Start of Provided records
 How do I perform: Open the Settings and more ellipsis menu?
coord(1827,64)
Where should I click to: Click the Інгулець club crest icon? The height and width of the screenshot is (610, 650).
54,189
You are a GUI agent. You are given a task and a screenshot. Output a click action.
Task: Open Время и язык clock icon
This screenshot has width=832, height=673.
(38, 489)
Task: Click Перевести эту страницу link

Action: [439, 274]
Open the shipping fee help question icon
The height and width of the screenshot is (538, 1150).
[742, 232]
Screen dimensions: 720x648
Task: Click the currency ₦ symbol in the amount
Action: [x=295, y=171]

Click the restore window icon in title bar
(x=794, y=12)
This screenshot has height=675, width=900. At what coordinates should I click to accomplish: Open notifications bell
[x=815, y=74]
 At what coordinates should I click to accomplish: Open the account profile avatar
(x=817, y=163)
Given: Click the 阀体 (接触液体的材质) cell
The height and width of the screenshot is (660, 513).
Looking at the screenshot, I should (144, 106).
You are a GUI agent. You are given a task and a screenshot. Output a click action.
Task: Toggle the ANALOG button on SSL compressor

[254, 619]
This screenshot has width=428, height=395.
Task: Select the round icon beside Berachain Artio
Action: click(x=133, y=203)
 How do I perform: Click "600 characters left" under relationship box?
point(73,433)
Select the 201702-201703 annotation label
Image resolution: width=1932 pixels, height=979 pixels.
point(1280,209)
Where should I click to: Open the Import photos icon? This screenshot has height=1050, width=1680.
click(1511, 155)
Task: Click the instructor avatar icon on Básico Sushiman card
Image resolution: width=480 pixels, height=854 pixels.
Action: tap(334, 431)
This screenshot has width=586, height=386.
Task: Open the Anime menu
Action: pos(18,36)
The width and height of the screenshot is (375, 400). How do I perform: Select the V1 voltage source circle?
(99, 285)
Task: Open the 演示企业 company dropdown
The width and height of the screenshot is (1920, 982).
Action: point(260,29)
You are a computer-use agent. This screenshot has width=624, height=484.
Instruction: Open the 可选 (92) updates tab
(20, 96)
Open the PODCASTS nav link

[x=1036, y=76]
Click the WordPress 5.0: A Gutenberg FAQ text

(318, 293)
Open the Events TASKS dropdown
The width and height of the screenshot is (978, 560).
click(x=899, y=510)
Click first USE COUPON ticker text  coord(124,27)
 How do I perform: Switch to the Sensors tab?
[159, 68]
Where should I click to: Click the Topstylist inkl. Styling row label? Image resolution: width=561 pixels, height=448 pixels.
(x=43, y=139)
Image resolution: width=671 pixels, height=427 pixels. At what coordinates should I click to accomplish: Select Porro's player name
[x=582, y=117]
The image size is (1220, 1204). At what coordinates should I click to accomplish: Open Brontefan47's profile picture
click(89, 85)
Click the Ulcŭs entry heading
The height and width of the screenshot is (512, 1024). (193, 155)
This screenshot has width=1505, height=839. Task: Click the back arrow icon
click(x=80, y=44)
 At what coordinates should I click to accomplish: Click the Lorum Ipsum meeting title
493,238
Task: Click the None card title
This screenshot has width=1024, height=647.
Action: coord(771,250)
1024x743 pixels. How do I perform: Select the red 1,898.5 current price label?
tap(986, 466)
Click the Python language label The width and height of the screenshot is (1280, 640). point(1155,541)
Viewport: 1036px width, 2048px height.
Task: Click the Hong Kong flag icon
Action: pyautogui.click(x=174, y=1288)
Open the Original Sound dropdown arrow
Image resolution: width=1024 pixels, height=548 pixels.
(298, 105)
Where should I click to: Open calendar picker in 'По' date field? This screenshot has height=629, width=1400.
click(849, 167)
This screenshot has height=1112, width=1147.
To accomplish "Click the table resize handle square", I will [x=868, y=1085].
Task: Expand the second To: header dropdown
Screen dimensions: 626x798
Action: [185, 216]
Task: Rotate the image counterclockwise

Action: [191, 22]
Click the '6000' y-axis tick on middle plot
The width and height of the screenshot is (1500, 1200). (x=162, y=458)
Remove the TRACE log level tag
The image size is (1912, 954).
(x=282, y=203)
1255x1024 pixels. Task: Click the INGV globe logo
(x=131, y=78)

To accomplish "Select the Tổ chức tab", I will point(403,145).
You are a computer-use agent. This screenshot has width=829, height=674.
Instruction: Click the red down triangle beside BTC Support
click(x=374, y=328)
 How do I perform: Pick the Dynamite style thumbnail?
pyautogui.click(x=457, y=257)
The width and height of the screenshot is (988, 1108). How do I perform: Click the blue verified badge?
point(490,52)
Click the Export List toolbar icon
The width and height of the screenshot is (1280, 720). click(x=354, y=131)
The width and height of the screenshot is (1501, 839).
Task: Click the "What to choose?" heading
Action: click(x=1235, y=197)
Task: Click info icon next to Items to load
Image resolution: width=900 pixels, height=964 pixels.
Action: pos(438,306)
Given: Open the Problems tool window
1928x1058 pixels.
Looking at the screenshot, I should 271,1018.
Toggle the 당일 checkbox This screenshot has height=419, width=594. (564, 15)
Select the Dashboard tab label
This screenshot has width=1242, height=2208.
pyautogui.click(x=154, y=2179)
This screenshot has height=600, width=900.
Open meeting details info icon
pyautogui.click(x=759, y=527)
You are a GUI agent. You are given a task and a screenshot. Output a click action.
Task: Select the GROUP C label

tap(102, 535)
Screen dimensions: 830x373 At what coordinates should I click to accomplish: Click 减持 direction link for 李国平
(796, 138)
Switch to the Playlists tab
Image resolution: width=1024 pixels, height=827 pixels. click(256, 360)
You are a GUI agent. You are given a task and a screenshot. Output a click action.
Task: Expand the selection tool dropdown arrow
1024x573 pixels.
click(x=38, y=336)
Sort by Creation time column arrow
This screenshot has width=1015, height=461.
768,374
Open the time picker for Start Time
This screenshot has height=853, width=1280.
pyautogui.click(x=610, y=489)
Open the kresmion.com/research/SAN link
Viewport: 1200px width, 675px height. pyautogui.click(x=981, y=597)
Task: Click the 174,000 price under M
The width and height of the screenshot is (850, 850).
End of Provided records
## Exercise goal
Copy every record shown above, exactly and completely.

## Your response
 How do I perform: Open the Settings and more ellipsis menu?
coord(1827,64)
Where should I click to: Click the Інгулець club crest icon? The height and width of the screenshot is (610, 650).
54,189
You are a GUI agent. You are given a task and a screenshot. Output a click action.
Task: Open Время и язык clock icon
This screenshot has width=832, height=673.
(38, 489)
Task: Click Перевести эту страницу link

Action: [439, 274]
Open the shipping fee help question icon
The height and width of the screenshot is (538, 1150).
[742, 232]
Screen dimensions: 720x648
Task: Click the currency ₦ symbol in the amount
Action: [x=295, y=171]

Click the restore window icon in title bar
(x=794, y=12)
This screenshot has height=675, width=900. At what coordinates should I click to accomplish: Open notifications bell
[x=815, y=74]
 At what coordinates should I click to accomplish: Open the account profile avatar
(x=817, y=163)
Given: Click the 阀体 (接触液体的材质) cell
The height and width of the screenshot is (660, 513).
Looking at the screenshot, I should (144, 106).
You are a GUI agent. You are given a task and a screenshot. Output a click action.
Task: Toggle the ANALOG button on SSL compressor

[254, 619]
This screenshot has width=428, height=395.
Task: Select the round icon beside Berachain Artio
Action: click(x=133, y=203)
 How do I perform: Click "600 characters left" under relationship box?
point(73,433)
Select the 201702-201703 annotation label
Image resolution: width=1932 pixels, height=979 pixels.
point(1280,209)
Where should I click to: Open the Import photos icon? This screenshot has height=1050, width=1680.
click(1511, 155)
Task: Click the instructor avatar icon on Básico Sushiman card
Image resolution: width=480 pixels, height=854 pixels.
Action: tap(334, 431)
This screenshot has width=586, height=386.
Task: Open the Anime menu
Action: pos(18,36)
The width and height of the screenshot is (375, 400). How do I perform: Select the V1 voltage source circle?
(99, 285)
Task: Open the 演示企业 company dropdown
The width and height of the screenshot is (1920, 982).
Action: point(260,29)
You are a computer-use agent. This screenshot has width=624, height=484.
Instruction: Open the 可选 (92) updates tab
(20, 96)
Open the PODCASTS nav link

[x=1036, y=76]
Click the WordPress 5.0: A Gutenberg FAQ text

(318, 293)
Open the Events TASKS dropdown
The width and height of the screenshot is (978, 560).
click(x=899, y=510)
Click first USE COUPON ticker text  coord(124,27)
 How do I perform: Switch to the Sensors tab?
[159, 68]
Where should I click to: Click the Topstylist inkl. Styling row label? Image resolution: width=561 pixels, height=448 pixels.
(x=43, y=139)
Image resolution: width=671 pixels, height=427 pixels. At what coordinates should I click to accomplish: Select Porro's player name
[x=582, y=117]
The image size is (1220, 1204). At what coordinates should I click to accomplish: Open Brontefan47's profile picture
click(89, 85)
Click the Ulcŭs entry heading
The height and width of the screenshot is (512, 1024). (193, 155)
This screenshot has width=1505, height=839. Task: Click the back arrow icon
click(x=80, y=44)
 At what coordinates should I click to accomplish: Click the Lorum Ipsum meeting title
493,238
Task: Click the None card title
This screenshot has width=1024, height=647.
Action: coord(771,250)
1024x743 pixels. How do I perform: Select the red 1,898.5 current price label?
tap(986, 466)
Click the Python language label The width and height of the screenshot is (1280, 640). point(1155,541)
Viewport: 1036px width, 2048px height.
Task: Click the Hong Kong flag icon
Action: pyautogui.click(x=174, y=1288)
Open the Original Sound dropdown arrow
Image resolution: width=1024 pixels, height=548 pixels.
(298, 105)
Where should I click to: Open calendar picker in 'По' date field? This screenshot has height=629, width=1400.
click(849, 167)
This screenshot has height=1112, width=1147.
To accomplish "Click the table resize handle square", I will [x=868, y=1085].
Task: Expand the second To: header dropdown
Screen dimensions: 626x798
Action: [185, 216]
Task: Rotate the image counterclockwise

Action: [191, 22]
Click the '6000' y-axis tick on middle plot
The width and height of the screenshot is (1500, 1200). (x=162, y=458)
Remove the TRACE log level tag
The image size is (1912, 954).
(x=282, y=203)
1255x1024 pixels. Task: Click the INGV globe logo
(x=131, y=78)

To accomplish "Select the Tổ chức tab", I will point(403,145).
You are a computer-use agent. This screenshot has width=829, height=674.
Instruction: Click the red down triangle beside BTC Support
click(x=374, y=328)
 How do I perform: Pick the Dynamite style thumbnail?
pyautogui.click(x=457, y=257)
The width and height of the screenshot is (988, 1108). How do I perform: Click the blue verified badge?
point(490,52)
Click the Export List toolbar icon
The width and height of the screenshot is (1280, 720). click(x=354, y=131)
The width and height of the screenshot is (1501, 839).
Task: Click the "What to choose?" heading
Action: click(x=1235, y=197)
Task: Click info icon next to Items to load
Image resolution: width=900 pixels, height=964 pixels.
Action: pos(438,306)
Given: Open the Problems tool window
1928x1058 pixels.
Looking at the screenshot, I should 271,1018.
Toggle the 당일 checkbox This screenshot has height=419, width=594. (564, 15)
Select the Dashboard tab label
This screenshot has width=1242, height=2208.
pyautogui.click(x=154, y=2179)
This screenshot has height=600, width=900.
Open meeting details info icon
pyautogui.click(x=759, y=527)
You are a GUI agent. You are given a task and a screenshot. Output a click action.
Task: Select the GROUP C label

tap(102, 535)
Screen dimensions: 830x373 At what coordinates should I click to accomplish: Click 减持 direction link for 李国平
(796, 138)
Switch to the Playlists tab
Image resolution: width=1024 pixels, height=827 pixels. click(256, 360)
You are a GUI agent. You are given a task and a screenshot. Output a click action.
Task: Expand the selection tool dropdown arrow
1024x573 pixels.
click(x=38, y=336)
Sort by Creation time column arrow
This screenshot has width=1015, height=461.
768,374
Open the time picker for Start Time
This screenshot has height=853, width=1280.
pyautogui.click(x=610, y=489)
Open the kresmion.com/research/SAN link
Viewport: 1200px width, 675px height. pyautogui.click(x=981, y=597)
Task: Click the 174,000 price under M
The width and height of the screenshot is (850, 850).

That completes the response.